The average rape lasts two to four hours and every 21 hours a rape occurs on a college campus.
In response, ETSU will be participating in the seventh year of Take Back the Night, a program to promote zero tolerance of violence against women, on Monday, March 31, at 7 p.m. in the Martha Street Culp Auditorium.
The purpose of Take Back the Night is to promote zero tolerance by increasing community awareness, acting as a collective voice demanding change and empowering women and men to take action.
Furthermore, the program challenges women and men to take an active stance against this violence in their own lives and the lives they see others living.
Kim Bushore-Maki, counselor at ETSU’s Counseling Center, said that the program has a three-fold philosophy.
She said that the program not only seeks to raise awareness and empower those who have survived violence or rape, but is also a therapeutic device for women who have faced violence and rape to hear the stories of survivors.
Take Back the Night started in Europe in the ’70s when women at the International Tribunal on Crimes Against Women walked together in protest, holding lighted candles.
These women were protesting the belief that no women could be safe unless she stayed locked in her home. This belief implied that the behavior of the rape and assaulted must change rather than the behavior of the rapist and the assailant. These women also protested the overlooked fact that most violence against women occurred in their own homes.
ETSU’s theme for 2003 is “Today’s Girls. Tomorrow’s Women. Our Right to Take Back the Night.”
The program will consist of poems, storytelling and songs of liberation.

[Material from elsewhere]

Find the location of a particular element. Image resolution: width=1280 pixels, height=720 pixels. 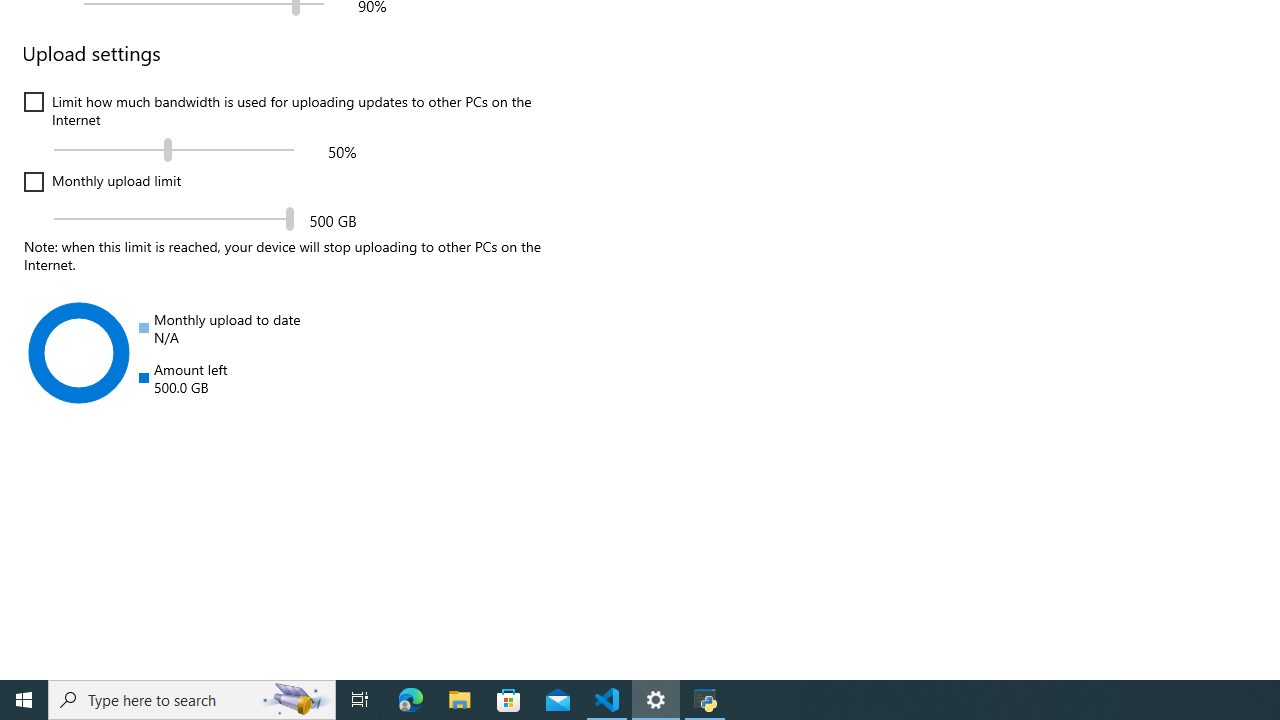

'Search highlights icon opens search home window' is located at coordinates (294, 698).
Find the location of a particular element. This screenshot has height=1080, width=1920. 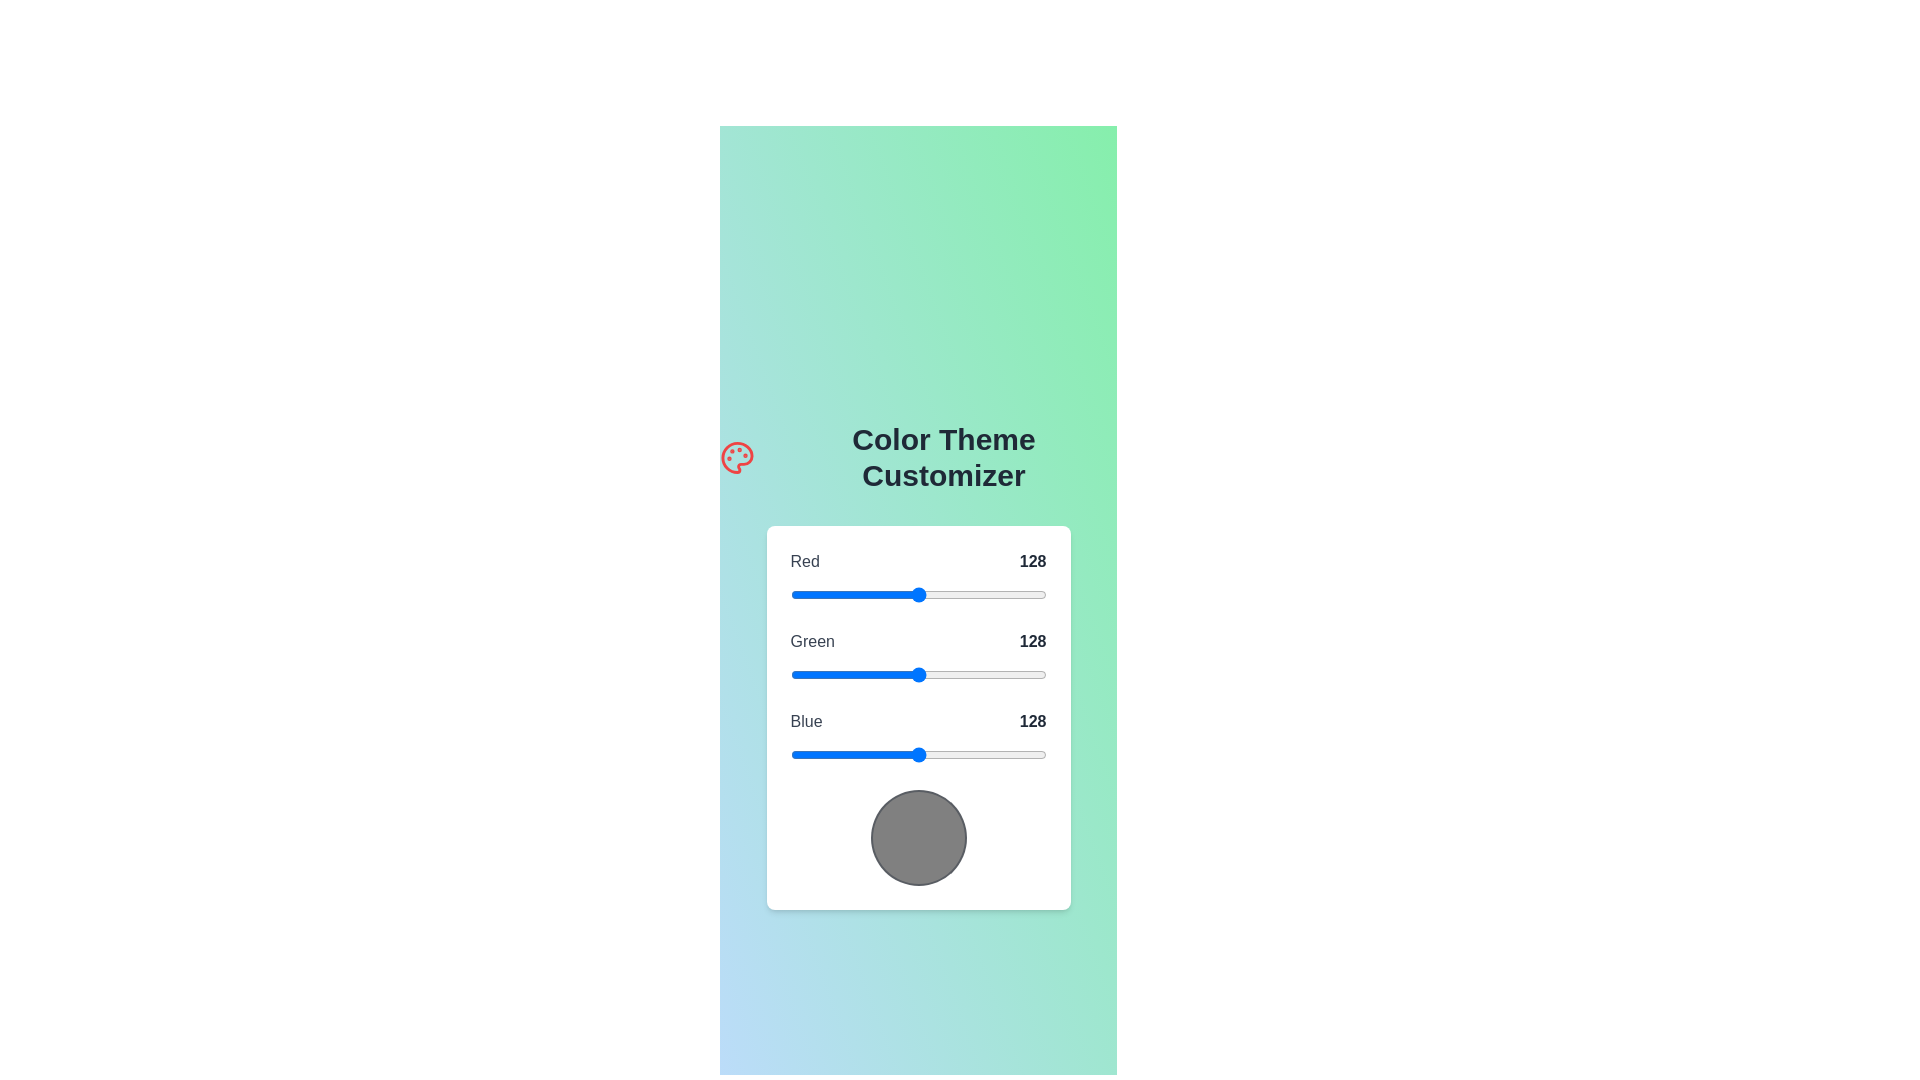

Dr. Wayne Andrews, vice president of administration, will be presenting ETSU’s statement of support for zero tolerance on campus.
At the end of the program, participants in Take Back the Night will recite a pledge of promise to do their part in stopping violence against women, and will break glow sticks and congregate for a campus march to show their own dedication in the fight against violence.
Research suggests that half of all college women have been victims of some form of sexual abuse; more than one in four college-age women have been victims of rape or attempted rape.
Research also states that over 80 percent of people who are raped know their attacker.
Take Back the Night is a response to these acts, to change the belief that those who face these acts can survive and that change must start on a social level. There must be change in the behavior of the perpetrator.
Take Back the Night is free and open to the public and anyone seeking additional information may call 439-4841.
Students need to take note that the Inter Fraternity Council (IFC) and Pan-Hellenic Counsel passed a resolution that 50 percent of their membership must attend.
Take Back the Night hopes to empower those who are dealing with the event of rape or violence and send the message that such an event does not have to run or ruin the victims life.
As one survivor said: “First I was a victim, then I was a survivor, now I am a thriver.